• [Source material]:
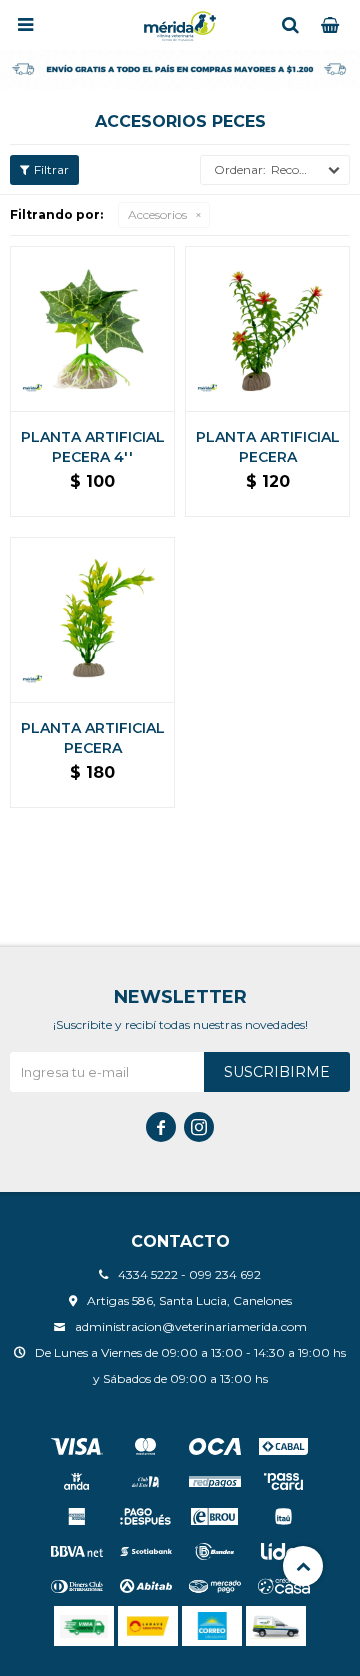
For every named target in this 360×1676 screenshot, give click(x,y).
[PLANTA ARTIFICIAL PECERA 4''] (92, 328)
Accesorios (157, 214)
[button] (290, 25)
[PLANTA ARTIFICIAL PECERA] (267, 328)
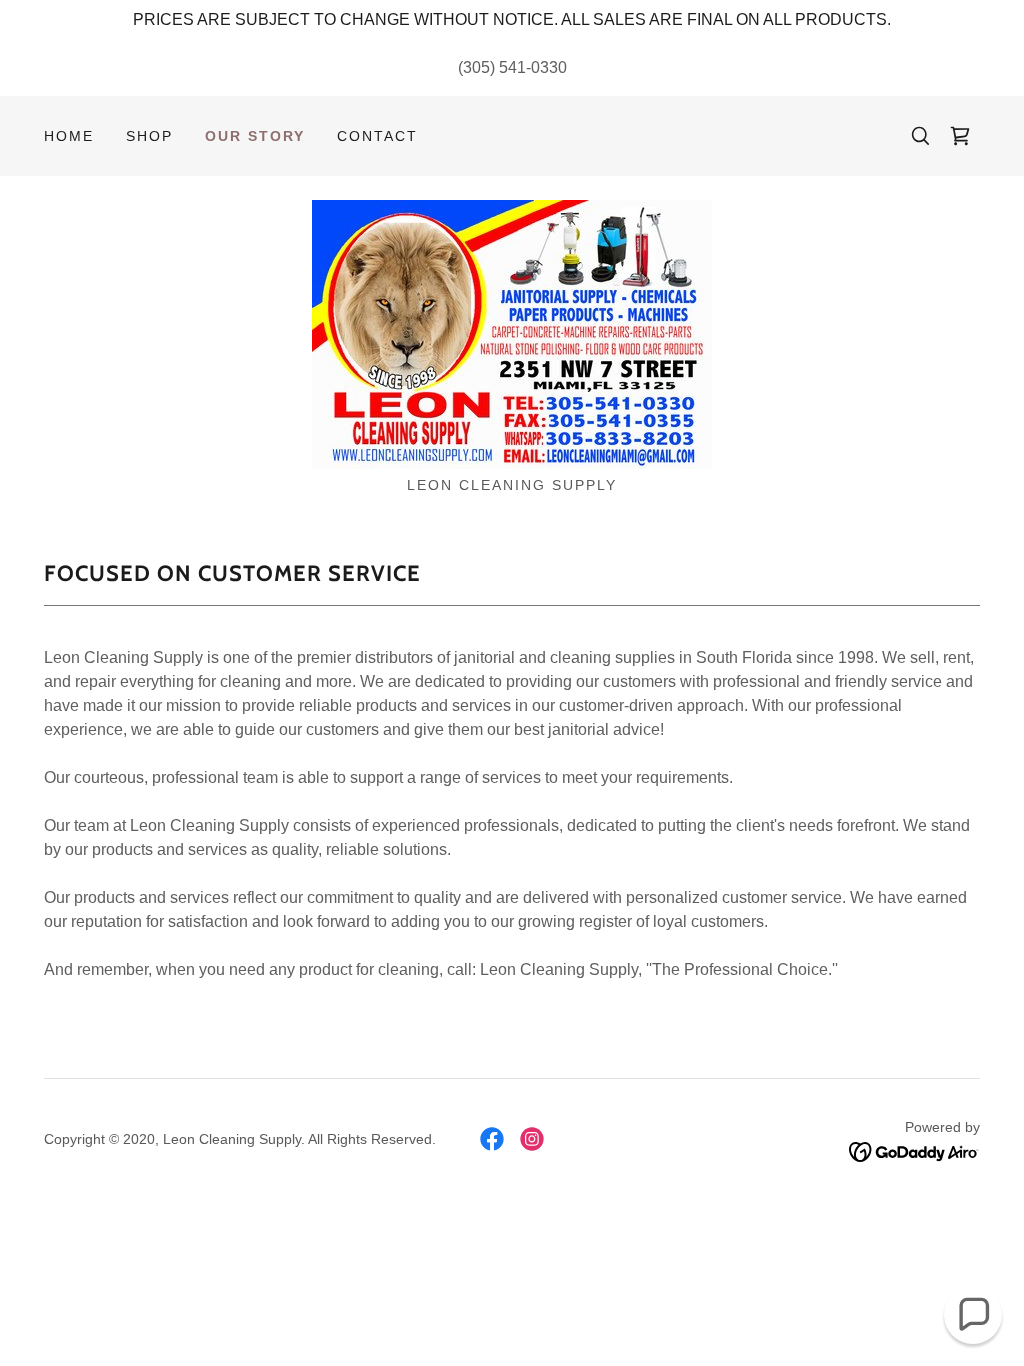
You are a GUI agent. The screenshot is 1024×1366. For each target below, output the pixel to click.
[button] (973, 1315)
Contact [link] (377, 136)
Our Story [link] (255, 136)
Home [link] (69, 136)
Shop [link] (149, 136)
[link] (960, 136)
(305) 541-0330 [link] (512, 67)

• [Try it]:
Filter the entries and copy out every line with the word "click".

• [Solution]:
For every named target in this 360×1676 screenshot, give click(x,y).
You are a GUI agent. The screenshot is 1024×1366. For each target below, output the pixel to click.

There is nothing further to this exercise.